- **TEXT PASSAGE**
I read a blog recently that equated making new mom friends to dating. In fact, I think that’s true about making new friends in general! Do you share the same values? Do you have similar likes and interests? Can you call on them at 2am when it feels like your world is falling apart?
Let’s face it, being a parent is tough!! Whether you stay home, whether you work, whether you do a combination of both, parenting is hard. It’s even harder if you are going down this road alone. True, a supportive partner helps! But sometimes you want another mom who just gets it. She understands exactly what you’re going through and doesn’t find you crazy for wanting to drink wine at 10am because your toddler just. won’t. listen. She knows just what to say, and when to say it. Maybe she has older children and has seasoned mama wisdom and advice to give. Maybe she knows just the right time to offer to watch your beautiful, loving, screaming baby so you can find some sort of sanity.
Since battling postpartum depression and anxiety 2.5 years ago, I have fought hard to build my village. During that time where I felt so alone, I discovered the true importance of having solid mom friends that you can count on. Here are some tips to building your village:
Test Drive Mom Groups
I was fortunate to have found a wonderful and loving mama group through Enlightened Mama. I knew it was the place for me when the moms cried along with me, didn’t judge me for continuing to nurse my baby to sleep at almost a year, and supported each other through thick and thin, never whispering a word of negativity about another. It can be difficult to find such a group, but keep going until you find one that fits your needs!
Get Out of Your Comfort Zone
As the wonderful Jillian Michaels says “get comfortable with being uncomfortable.” Sometimes you need to take a leap of faith and invite that mama at the park out for coffee. Maybe you see the same mama taking her baby for a walk at the same time you do every day. Or maybe you felt a connection to another mom begin when you both were breastfeeding your babies at the mall. Making small talk is incredibly difficult for many people. But you might be missing out on some wonderful, lifelong friendships if you never take the chance!
Be The Friend You Want To Have
This advice goes beyond making and keeping mom friends, it’s great advice for being a good friend in general! You’ve taken the leap of faith, and started the beginnings of a great friendship. Now keep it up! If your mama friend just had another baby, take her a meal! Offer to fold the laundry, or clean the kitchen. Thinking about going to an awesome new park? Invite your new friend along! Want to have a friend that listens completely, doesn’t judge, and is compassionate? Be that person!
Last, but not least, be authentic. Be real. Be honest. Be vulnerable.
Building your village takes time. Be patient with the process! But you will find that you will make some of the most amazing friends who will carry you through the best and worst years of parenting.

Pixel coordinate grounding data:
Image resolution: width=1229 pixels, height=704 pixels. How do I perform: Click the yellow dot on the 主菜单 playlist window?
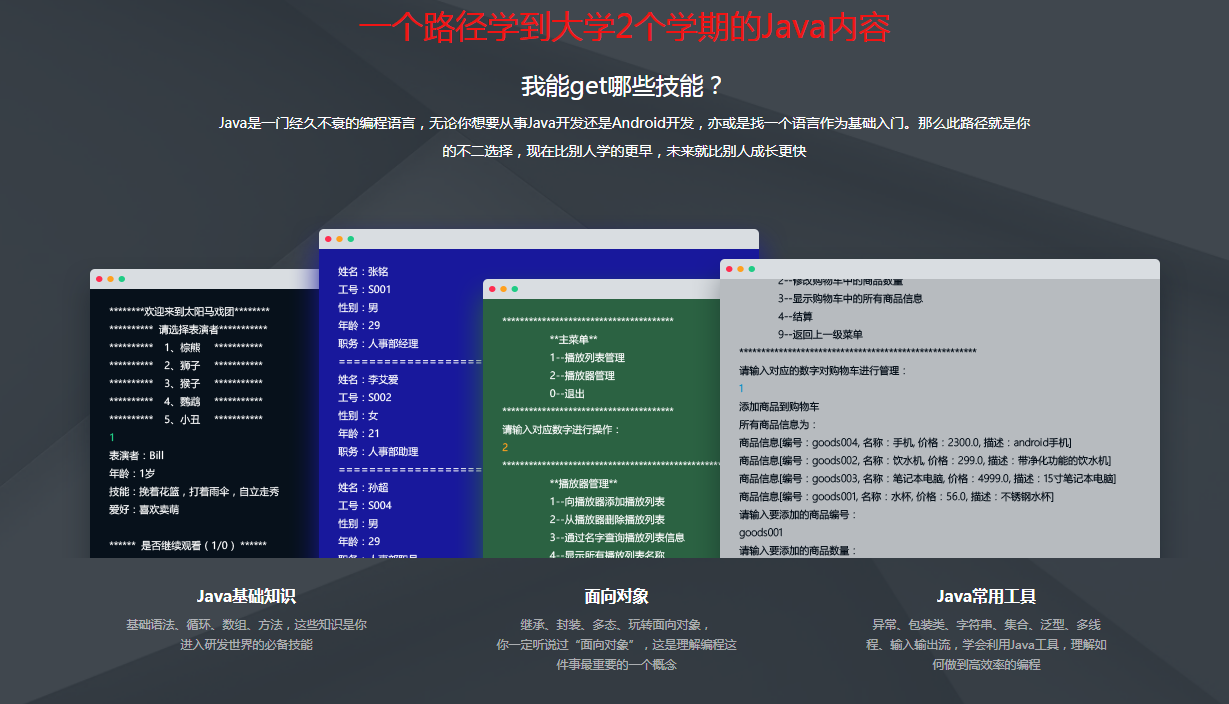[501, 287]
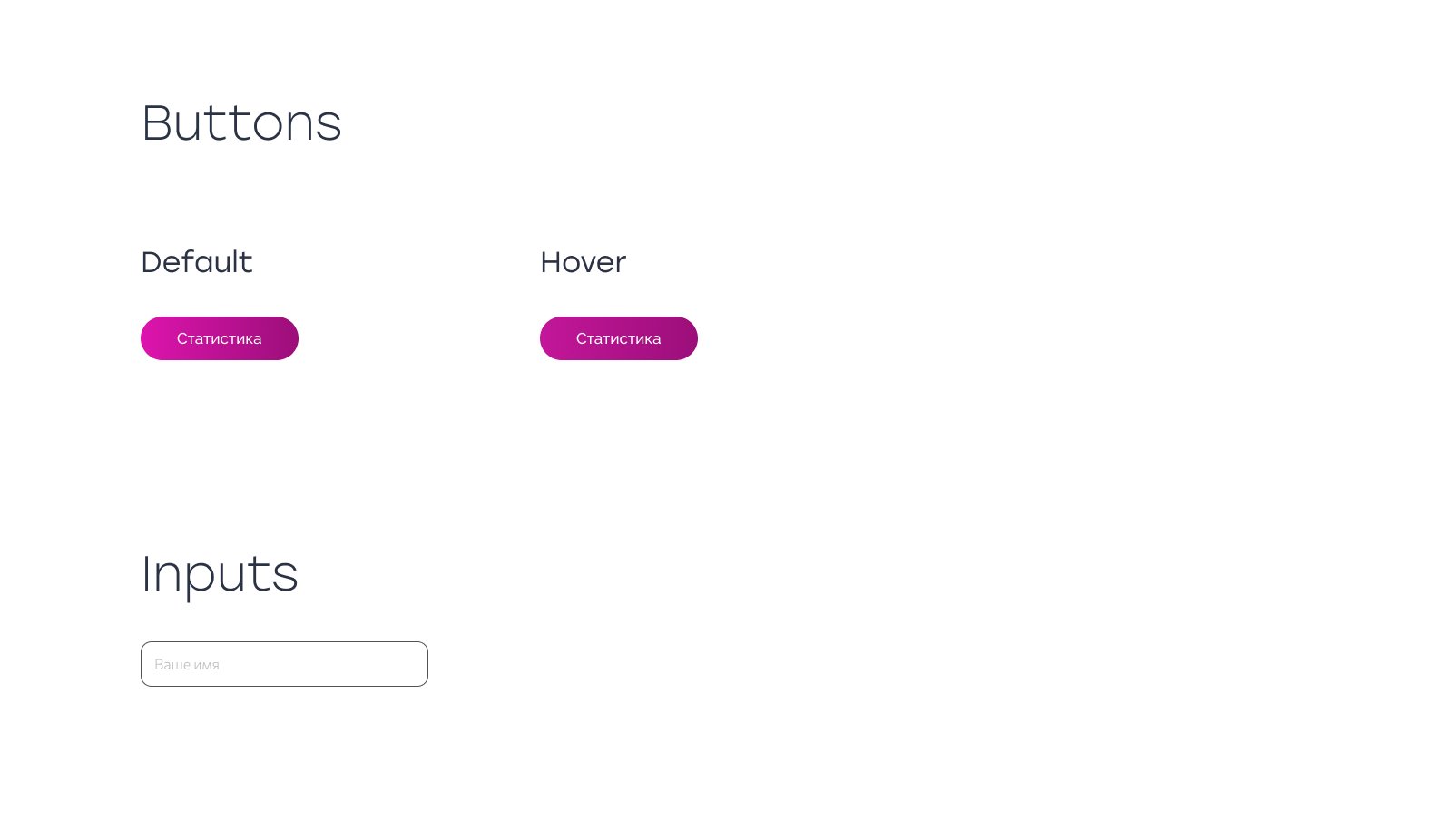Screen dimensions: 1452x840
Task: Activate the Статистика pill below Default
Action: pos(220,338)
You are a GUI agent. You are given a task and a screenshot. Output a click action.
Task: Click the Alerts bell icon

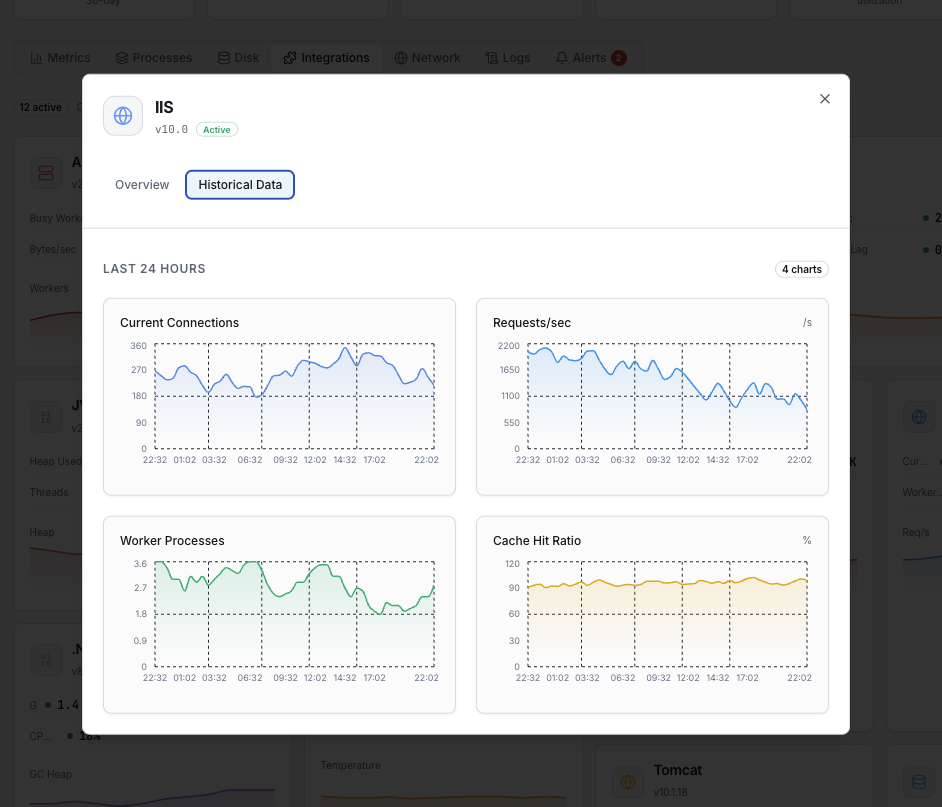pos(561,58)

- **TASK LIST**
**a.** Answer these questions from the mom-friends text:
(i) How long ago did the writer battle postpartum depression and anxiety?
(ii) Through what did the writer find a mama group?
(iii) Who is quoted as saying "get comfortable with being uncomfortable"?
**b.** Reproduce word for word the stretch of the mom-friends text from "Be The Friend" through "Be that person!".
The entries have no connection to the mom-friends text.

- **RESULTS FOR THE EXERCISE**
**a.**
(i) 2.5 years ago
(ii) Enlightened Mama
(iii) Jillian Michaels

**b.**
Be The Friend You Want To Have
This advice goes beyond making and keeping mom friends, it’s great advice for being a good friend in general! You’ve taken the leap of faith, and started the beginnings of a great friendship. Now keep it up! If your mama friend just had another baby, take her a meal! Offer to fold the laundry, or clean the kitchen. Thinking about going to an awesome new park? Invite your new friend along! Want to have a friend that listens completely, doesn’t judge, and is compassionate? Be that person!